The detection gap is especially serious. FTX lacked prompt visibility into private key access, root login activity and network traffic that would have supported investigation. GuardDuty was not enabled on at least part of the estate and VPC flow logs did not capture permitted traffic. That left incident responders without the telemetry needed to detect or reconstruct attacker activity in a timely manner. As in SkySiege’s assessments, baseline cloud detections including root-account monitoring are not optional controls.

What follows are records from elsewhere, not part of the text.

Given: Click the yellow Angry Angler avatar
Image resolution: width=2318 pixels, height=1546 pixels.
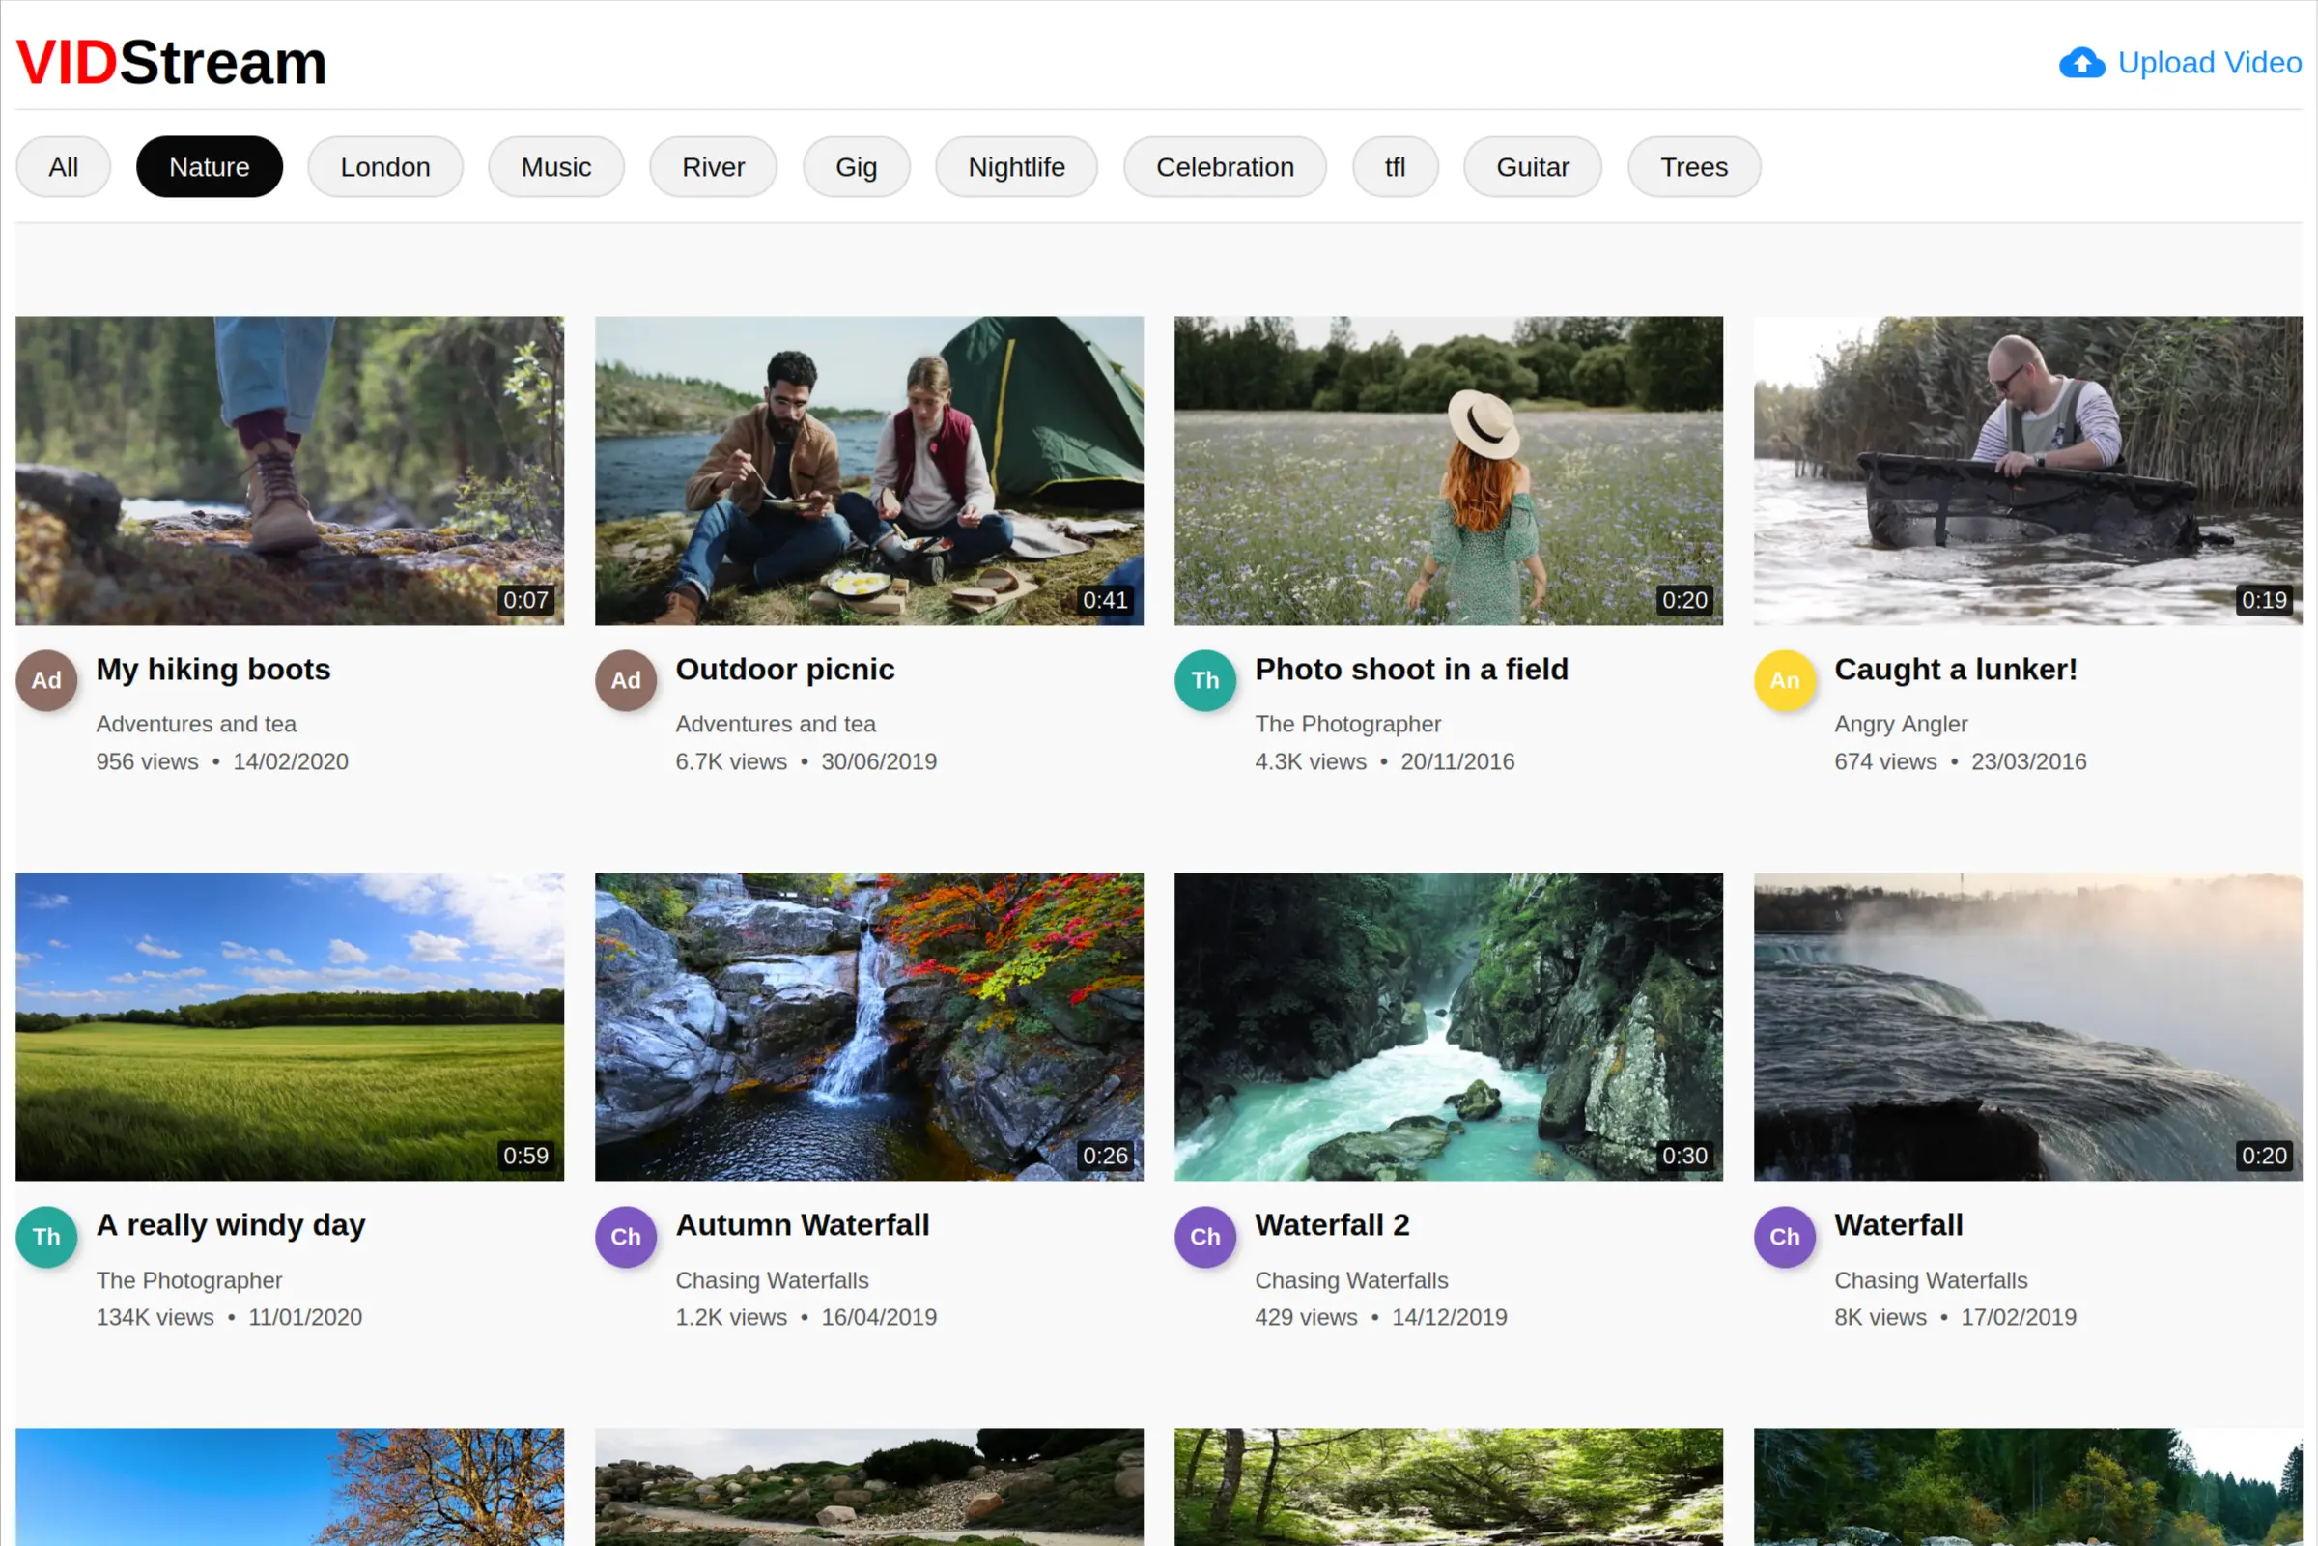Looking at the screenshot, I should point(1784,680).
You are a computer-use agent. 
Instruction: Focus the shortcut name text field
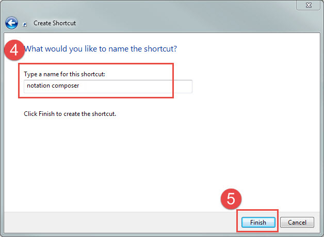click(x=108, y=86)
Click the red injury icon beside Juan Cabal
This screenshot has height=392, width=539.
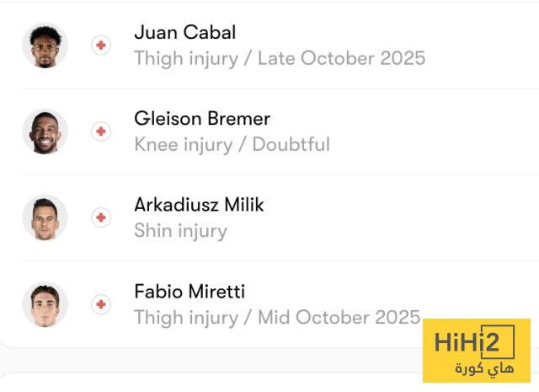[x=101, y=46]
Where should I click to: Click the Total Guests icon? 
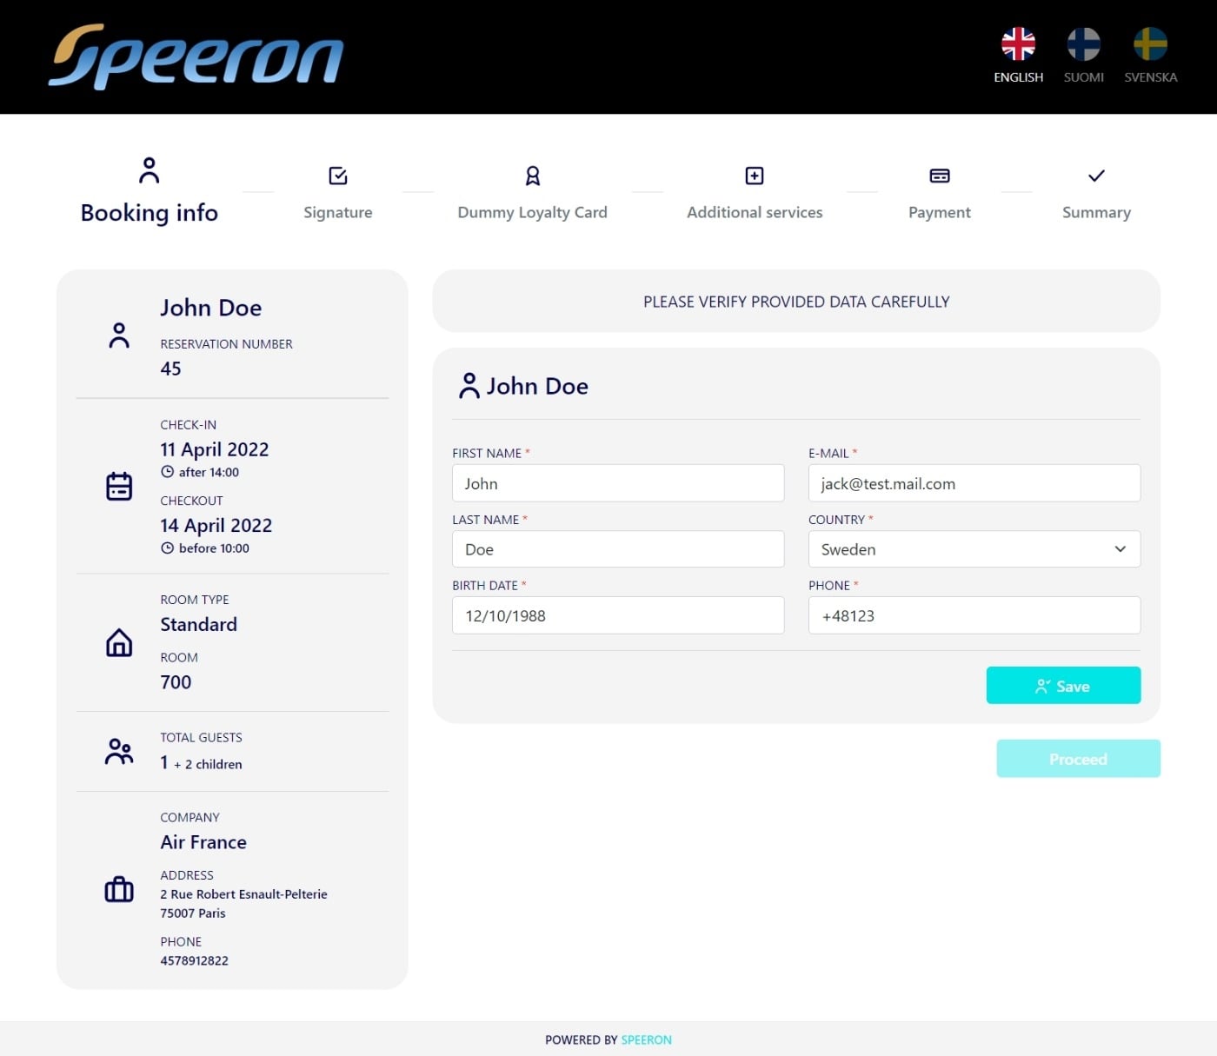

The governance weakness is equally important. Separate entities sharing one AWS account is a clear control failure, especially where different data sensitivity levels and customer-value assets coexist. That design magnifies blast radius, frustrates least privilege and creates avoidable legal, compliance and operational exposure. In a due-diligence context, this signals poor leadership oversight, weak engineering discipline and elevated deal risk.
The business impact extends beyond the immediate theft. Most of the funds remain unrecovered, forensic analysis is ongoing and the report suggests billions more could have been at risk. For any enterprise operating a financial, custodial or regulated platform, these conditions create direct financial loss, reputational damage, customer trust erosion and likely scrutiny over whether minimum duty-of-care controls were ever in place.